Lord McAlpine, the former UK Conservative party deputy chairman dies at the age of 71 at his home in Italy, his family announces.
Lord McAlpine, 71, was previously an aide to Prime Minister Margaret Thatcher.
In a statement, they said: “It is with great sadness that the family of Lord McAlpine announce his peaceful death last night at his home in Italy.”
Conservative Party chairman Grant Shapps said: “Lord McAlpine made a huge contribution to public life.
“He was a man of integrity who had a successful career in both politics and business.
“He was a towering figure during the Thatcher era who did much for the Conservative party and our country.
“My thoughts are with his friends and family.”

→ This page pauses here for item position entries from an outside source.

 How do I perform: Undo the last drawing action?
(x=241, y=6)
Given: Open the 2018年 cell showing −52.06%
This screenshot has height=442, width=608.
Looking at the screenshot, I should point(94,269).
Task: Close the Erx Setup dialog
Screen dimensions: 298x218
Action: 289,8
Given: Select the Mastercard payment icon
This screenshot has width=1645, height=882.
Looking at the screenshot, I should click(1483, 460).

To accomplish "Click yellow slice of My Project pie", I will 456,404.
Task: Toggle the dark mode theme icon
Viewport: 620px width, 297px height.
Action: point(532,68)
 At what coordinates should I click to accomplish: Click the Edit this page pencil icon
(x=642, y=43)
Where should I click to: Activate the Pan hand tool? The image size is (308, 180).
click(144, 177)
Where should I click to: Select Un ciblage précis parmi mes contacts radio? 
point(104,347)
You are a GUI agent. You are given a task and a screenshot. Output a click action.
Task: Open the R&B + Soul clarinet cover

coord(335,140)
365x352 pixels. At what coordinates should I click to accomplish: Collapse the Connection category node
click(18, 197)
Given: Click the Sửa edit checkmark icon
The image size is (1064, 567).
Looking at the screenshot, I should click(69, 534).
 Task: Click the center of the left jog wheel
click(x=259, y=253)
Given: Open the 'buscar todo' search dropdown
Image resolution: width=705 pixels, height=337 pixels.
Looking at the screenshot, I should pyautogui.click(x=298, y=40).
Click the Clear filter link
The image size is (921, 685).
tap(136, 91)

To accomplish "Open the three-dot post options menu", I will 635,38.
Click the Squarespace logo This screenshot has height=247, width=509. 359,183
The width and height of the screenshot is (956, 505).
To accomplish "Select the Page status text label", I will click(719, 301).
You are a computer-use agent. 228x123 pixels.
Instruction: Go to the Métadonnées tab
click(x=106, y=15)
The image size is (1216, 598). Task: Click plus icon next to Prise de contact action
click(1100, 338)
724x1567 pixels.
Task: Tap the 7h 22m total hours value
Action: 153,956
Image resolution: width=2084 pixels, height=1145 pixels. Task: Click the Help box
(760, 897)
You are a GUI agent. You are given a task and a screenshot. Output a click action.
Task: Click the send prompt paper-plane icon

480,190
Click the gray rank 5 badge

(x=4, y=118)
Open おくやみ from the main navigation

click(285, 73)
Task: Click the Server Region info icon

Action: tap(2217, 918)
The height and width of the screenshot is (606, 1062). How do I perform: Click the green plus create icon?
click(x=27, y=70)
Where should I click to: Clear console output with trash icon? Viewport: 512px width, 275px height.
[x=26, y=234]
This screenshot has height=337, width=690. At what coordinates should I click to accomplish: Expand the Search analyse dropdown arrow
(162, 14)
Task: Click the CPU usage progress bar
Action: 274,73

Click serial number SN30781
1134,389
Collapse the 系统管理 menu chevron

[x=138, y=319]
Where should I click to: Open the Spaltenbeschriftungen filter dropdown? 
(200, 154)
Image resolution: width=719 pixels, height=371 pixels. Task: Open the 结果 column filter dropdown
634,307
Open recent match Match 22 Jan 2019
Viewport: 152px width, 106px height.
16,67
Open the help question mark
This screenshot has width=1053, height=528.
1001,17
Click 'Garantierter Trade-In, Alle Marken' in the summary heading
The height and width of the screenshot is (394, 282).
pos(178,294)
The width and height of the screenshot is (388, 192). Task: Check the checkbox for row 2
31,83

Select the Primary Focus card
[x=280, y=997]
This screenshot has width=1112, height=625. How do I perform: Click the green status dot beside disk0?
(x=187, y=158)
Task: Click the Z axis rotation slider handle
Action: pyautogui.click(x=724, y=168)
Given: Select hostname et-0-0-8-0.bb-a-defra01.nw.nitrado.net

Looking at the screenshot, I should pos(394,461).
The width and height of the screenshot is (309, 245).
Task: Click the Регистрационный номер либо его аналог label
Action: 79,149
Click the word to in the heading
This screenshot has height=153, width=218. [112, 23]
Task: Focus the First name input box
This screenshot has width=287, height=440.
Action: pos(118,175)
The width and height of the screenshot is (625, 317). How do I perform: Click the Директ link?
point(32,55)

The peer was recently wrongly implicated in a child abuse scandal, when allegations were the subject of a BBC investigation.
The allegations forced the corporation’s then-director general, George Entwistle, to quit the role in November 2012 less than two months into taking it, saying that as editor-in chief he had to take “ultimate responsibility” for a Newsnight investigation that had led to Lord McAlpine being wrongly accused of child abuse.
The BBC was also forced to apologise and issued a statement after abuse victim Steve Messham admitted that the man who abused him in the 1970s and 1980s was not the peer.
My thoughts are with Lord McAlpine’s family – he was a dedicated supporter of Margaret Thatcher and the Conservative party.
— David Cameron (@David_Cameron) January 18, 2014
Lord McAlpine of West Green found himself at the centre of a storm of internet speculation after Mr Messham told BBC2’s Newsnight he had been abused by a senior Conservative from the Thatcher era when he was a teenager at a north Wales children’s home.
The peer was wrongly accused by some of being a paedophile.
Solicitors for Lord McAlpine indicated that they were preparing to sue for defamation, saying their client’s reputation had been left in “tatters” as a result of the programme.
An investigation into the programme by the BBC Trust later said members of the team failed to follow the corporation’s own editorial guidelines.
The Tory grandee later received damages from a string of internet users – including Sally Bercow, wife of Commons Speaker John Bercow, and comedian Alan Davies – as a result of the libellous messages on Twitter.
Ms Bercow agreed to pay former Lord McAlpine £15,000 in damages for her infamous “innocent face” tweet, which was posted at the height of the allegations.